Kaiser's career in clinical microbiology began in 1961 at Louisville General Hospital in the bacteriology department. Over her 55-year career she also researched with the Indiana University School of Medicine and learned from some of the great researchers in the field of microbiology. One of the most important experiences of her career was working with Clifton E. Dowell, Ph.D., and G. L. Lombard, Ph.D., at the Center for Disease Control in Atlanta Georgia.

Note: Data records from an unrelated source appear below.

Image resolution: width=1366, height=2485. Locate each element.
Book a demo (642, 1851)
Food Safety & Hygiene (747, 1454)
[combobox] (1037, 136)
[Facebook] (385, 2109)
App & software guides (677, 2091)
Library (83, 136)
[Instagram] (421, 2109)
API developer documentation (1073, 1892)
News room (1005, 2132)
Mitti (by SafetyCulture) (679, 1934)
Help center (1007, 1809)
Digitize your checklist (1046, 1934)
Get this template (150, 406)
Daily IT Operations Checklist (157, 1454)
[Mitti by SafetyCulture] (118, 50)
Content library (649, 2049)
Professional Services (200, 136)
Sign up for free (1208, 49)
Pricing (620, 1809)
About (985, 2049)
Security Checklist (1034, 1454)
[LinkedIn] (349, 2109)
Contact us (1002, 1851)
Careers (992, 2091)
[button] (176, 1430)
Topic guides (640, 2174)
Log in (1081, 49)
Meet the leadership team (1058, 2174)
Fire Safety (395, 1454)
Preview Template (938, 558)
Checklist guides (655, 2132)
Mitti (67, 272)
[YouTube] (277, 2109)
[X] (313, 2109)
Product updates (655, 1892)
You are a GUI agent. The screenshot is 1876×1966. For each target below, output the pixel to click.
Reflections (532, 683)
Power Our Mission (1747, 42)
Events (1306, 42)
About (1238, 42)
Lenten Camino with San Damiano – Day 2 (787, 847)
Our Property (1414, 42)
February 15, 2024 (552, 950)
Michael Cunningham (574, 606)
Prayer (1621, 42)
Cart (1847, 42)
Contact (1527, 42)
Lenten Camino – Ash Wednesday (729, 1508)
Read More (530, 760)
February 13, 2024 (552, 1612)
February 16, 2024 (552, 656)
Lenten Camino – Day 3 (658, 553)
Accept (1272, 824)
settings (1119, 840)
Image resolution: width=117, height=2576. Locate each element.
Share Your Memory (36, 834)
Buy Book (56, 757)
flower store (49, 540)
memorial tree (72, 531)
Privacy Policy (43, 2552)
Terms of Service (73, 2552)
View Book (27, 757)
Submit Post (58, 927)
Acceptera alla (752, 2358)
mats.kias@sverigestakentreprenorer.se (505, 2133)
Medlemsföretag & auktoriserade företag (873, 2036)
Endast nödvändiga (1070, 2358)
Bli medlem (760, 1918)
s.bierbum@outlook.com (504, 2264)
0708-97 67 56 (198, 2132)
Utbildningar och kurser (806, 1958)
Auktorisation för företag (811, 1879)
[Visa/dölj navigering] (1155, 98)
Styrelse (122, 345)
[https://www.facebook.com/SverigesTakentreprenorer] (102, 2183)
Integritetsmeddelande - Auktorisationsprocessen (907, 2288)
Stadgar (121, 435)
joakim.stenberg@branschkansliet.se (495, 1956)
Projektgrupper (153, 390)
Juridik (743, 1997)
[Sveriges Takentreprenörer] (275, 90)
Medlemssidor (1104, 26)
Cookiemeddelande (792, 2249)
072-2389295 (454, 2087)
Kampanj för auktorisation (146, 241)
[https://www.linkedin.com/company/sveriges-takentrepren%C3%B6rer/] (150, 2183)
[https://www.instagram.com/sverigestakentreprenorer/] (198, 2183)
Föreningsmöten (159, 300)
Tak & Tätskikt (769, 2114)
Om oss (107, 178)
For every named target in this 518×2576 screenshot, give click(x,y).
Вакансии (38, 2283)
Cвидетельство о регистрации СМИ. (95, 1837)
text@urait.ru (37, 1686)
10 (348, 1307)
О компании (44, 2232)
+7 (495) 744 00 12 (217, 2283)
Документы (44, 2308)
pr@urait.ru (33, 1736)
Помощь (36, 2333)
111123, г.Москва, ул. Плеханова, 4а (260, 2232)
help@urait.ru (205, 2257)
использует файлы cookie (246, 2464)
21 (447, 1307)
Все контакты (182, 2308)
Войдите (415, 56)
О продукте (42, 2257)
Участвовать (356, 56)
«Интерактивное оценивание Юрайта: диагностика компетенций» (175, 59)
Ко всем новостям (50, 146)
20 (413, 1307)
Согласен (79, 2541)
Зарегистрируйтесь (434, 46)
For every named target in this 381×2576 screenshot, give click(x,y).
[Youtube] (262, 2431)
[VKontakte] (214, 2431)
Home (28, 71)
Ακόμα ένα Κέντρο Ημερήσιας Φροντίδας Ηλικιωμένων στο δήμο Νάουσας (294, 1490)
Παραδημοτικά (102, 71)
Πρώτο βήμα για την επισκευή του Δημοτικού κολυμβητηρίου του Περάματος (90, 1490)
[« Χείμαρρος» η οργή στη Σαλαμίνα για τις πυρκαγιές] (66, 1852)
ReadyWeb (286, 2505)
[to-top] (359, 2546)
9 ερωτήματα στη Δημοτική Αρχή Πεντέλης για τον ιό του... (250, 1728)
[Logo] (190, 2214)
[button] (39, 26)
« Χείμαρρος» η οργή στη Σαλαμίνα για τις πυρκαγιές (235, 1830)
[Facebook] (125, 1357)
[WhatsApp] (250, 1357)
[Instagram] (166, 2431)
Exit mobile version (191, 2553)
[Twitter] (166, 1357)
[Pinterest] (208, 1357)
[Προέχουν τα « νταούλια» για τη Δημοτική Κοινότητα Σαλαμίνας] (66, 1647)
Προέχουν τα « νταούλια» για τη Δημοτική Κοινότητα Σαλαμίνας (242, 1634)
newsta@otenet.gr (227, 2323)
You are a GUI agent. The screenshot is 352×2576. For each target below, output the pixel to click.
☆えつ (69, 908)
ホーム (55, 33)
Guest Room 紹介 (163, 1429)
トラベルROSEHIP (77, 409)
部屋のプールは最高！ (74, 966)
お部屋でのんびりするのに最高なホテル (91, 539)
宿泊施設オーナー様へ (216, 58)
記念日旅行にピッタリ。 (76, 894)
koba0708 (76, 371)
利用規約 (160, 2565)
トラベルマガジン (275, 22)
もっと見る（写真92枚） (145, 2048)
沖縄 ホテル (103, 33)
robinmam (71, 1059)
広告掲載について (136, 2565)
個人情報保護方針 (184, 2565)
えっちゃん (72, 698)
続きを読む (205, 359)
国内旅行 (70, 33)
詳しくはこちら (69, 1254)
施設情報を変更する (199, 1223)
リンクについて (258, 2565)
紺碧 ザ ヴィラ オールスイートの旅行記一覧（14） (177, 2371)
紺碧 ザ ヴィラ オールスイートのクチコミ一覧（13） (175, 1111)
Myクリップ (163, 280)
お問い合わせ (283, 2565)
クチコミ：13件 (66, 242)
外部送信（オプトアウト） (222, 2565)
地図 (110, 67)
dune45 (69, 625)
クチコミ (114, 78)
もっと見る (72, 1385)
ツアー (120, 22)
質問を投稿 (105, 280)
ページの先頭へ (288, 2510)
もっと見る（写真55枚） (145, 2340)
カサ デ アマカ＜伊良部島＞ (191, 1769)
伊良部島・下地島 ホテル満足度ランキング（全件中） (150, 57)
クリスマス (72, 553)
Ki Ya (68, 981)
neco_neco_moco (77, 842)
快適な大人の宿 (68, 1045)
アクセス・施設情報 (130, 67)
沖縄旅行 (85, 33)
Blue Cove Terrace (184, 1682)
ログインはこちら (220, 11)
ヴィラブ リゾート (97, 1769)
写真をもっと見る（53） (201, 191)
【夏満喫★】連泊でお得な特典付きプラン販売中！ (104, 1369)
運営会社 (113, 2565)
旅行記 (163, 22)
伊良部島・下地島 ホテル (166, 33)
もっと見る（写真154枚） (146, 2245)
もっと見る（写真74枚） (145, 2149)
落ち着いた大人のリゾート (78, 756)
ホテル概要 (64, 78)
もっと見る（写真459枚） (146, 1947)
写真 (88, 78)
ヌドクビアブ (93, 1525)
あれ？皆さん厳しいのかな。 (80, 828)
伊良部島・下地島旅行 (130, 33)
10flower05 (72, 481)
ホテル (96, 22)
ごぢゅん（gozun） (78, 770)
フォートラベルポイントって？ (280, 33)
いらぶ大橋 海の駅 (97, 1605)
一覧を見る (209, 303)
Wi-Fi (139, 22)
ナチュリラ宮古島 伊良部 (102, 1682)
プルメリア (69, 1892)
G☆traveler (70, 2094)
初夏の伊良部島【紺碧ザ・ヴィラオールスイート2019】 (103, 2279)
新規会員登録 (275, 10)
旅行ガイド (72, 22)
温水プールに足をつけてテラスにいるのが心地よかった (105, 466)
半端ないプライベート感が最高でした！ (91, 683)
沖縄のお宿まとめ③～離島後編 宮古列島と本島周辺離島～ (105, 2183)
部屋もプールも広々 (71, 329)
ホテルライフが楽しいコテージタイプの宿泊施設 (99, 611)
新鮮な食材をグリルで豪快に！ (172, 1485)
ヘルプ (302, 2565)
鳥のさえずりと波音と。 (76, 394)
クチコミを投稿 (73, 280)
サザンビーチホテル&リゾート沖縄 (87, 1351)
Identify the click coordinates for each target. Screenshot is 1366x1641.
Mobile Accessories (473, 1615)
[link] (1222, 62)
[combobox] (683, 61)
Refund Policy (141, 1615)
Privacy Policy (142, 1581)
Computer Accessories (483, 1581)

"During a sabbatical in the 80's I studied anaerobic bacteria with Dr. Lombard and Dr. Dowell," Kaiser said. "t was an exciting point in my career to work with the people who contributed so much to the field by naming organisms and creating new growth media [Lombard-Dowell broth]. The research of these microbiologists is used to this day as the 'gold standard' by which the evolution of microbiology has progressed."
Kaiser says learning fundamental microbiology techniques without the assistance of some modern technology helped her develop her critical skills that she hopes to instill in her students.
"It was fun [to learn to manually do everything in the lab] and good to know," she said. "The instrumentation we have now is better and faster and more specific than conventional methods. However, if an instrument makes a mistake it's important for researchers to still have the knowledge that will help them critically think and analyze results. This way they can learn how to spot both problems and trends."
Kathleen Marrs, Ph.D., an associate professor of biology at IUPUI, commends Kaiser for her dedication to microbiology and her students. Marrs and Kaiser share a connection over their early interest in science, both citing childhood experiences playing with insects as instrumental to developing their enthusiasm for biology.
"I have greatly enjoyed working with Barbara over the past few years," Marrs said. "She demonstrates a true passion and knowledge in the classroom and clinical setting, and is an outstanding instructor. It is always a pleasure to have a conversation with Barbara, and we are fortunate to have her expertise in the Department of Biology."
Every Saturday Kaiser teaches an introduction to microbiology lab and lecture, a course she helped develop and grow over the years. Kaiser's enthusiasm for microbiology still shines as she discusses tricky pathogens with students after class and lab ideas with colleagues.